Your assignment
Leave out every line before the one that contains "Instruction: Set max quantity for VIP ticket". Please restate that line and the rest of the data word for word, through the end.

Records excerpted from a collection
---*---

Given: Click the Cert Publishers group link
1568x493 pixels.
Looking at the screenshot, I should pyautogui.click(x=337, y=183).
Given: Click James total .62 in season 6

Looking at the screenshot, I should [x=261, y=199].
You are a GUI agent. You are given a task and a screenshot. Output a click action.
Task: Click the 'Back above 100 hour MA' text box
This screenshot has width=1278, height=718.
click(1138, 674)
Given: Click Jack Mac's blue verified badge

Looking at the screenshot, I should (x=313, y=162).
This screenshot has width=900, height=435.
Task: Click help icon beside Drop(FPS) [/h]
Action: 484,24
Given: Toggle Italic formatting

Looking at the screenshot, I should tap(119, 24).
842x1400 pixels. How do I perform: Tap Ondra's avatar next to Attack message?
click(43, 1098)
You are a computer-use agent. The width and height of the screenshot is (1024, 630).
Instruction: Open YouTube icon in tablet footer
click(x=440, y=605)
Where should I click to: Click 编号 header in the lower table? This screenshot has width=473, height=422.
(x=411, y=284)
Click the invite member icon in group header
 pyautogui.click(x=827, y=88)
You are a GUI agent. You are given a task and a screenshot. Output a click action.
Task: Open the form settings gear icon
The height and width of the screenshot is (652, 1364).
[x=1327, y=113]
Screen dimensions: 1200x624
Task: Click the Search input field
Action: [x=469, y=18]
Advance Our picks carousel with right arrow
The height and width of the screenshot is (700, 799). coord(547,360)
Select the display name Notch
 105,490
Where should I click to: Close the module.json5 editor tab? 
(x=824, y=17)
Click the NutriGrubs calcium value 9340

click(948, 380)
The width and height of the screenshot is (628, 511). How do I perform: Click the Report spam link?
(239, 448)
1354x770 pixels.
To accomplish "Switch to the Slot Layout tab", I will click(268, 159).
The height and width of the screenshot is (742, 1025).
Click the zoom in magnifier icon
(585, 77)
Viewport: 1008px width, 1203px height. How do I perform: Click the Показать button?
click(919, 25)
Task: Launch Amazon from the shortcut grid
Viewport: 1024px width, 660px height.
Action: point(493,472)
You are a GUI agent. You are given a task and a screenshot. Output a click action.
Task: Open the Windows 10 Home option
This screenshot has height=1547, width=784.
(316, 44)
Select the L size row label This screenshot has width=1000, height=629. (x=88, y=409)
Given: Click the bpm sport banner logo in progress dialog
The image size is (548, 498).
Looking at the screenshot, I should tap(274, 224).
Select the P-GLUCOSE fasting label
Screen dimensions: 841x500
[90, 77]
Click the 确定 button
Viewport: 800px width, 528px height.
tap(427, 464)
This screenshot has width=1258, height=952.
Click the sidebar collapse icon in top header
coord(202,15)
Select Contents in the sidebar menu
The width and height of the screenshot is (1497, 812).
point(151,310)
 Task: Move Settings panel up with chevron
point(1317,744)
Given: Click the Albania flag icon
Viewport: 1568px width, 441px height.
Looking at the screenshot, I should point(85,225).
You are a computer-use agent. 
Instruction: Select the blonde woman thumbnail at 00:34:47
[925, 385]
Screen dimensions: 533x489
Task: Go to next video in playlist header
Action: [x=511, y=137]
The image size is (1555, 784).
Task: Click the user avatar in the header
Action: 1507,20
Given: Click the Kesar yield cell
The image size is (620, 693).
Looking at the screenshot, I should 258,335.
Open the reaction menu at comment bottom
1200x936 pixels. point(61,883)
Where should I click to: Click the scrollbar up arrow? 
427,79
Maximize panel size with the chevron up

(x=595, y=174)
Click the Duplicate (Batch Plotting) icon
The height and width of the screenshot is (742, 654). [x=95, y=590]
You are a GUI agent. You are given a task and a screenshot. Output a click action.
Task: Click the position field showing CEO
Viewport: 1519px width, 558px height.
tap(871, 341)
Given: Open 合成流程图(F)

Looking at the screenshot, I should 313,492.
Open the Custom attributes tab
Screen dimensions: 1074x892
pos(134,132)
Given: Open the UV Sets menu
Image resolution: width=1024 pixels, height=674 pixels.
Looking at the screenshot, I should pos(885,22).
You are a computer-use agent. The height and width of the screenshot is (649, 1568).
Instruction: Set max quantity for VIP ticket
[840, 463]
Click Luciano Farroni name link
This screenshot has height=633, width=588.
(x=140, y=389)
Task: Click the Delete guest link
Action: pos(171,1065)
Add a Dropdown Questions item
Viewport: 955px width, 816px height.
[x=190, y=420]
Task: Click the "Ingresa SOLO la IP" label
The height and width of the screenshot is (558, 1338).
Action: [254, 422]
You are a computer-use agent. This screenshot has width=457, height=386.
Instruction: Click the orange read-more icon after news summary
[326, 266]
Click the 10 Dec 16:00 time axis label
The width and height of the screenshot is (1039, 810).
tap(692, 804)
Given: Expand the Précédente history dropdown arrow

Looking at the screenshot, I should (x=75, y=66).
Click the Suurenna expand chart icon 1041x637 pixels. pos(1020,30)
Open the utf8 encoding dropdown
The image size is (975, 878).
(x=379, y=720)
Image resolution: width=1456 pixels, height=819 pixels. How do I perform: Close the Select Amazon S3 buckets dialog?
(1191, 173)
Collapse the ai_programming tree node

---*---

Exercise answer
Instruction: Set max quantity for VIP ticket
[840, 463]
Click Luciano Farroni name link
This screenshot has height=633, width=588.
(x=140, y=389)
Task: Click the Delete guest link
Action: pos(171,1065)
Add a Dropdown Questions item
Viewport: 955px width, 816px height.
[x=190, y=420]
Task: Click the "Ingresa SOLO la IP" label
The height and width of the screenshot is (558, 1338).
Action: [254, 422]
You are a computer-use agent. This screenshot has width=457, height=386.
Instruction: Click the orange read-more icon after news summary
[326, 266]
Click the 10 Dec 16:00 time axis label
The width and height of the screenshot is (1039, 810).
tap(692, 804)
Given: Expand the Précédente history dropdown arrow

Looking at the screenshot, I should (x=75, y=66).
Click the Suurenna expand chart icon 1041x637 pixels. pos(1020,30)
Open the utf8 encoding dropdown
The image size is (975, 878).
(x=379, y=720)
Image resolution: width=1456 pixels, height=819 pixels. How do I perform: Close the Select Amazon S3 buckets dialog?
(1191, 173)
Collapse the ai_programming tree node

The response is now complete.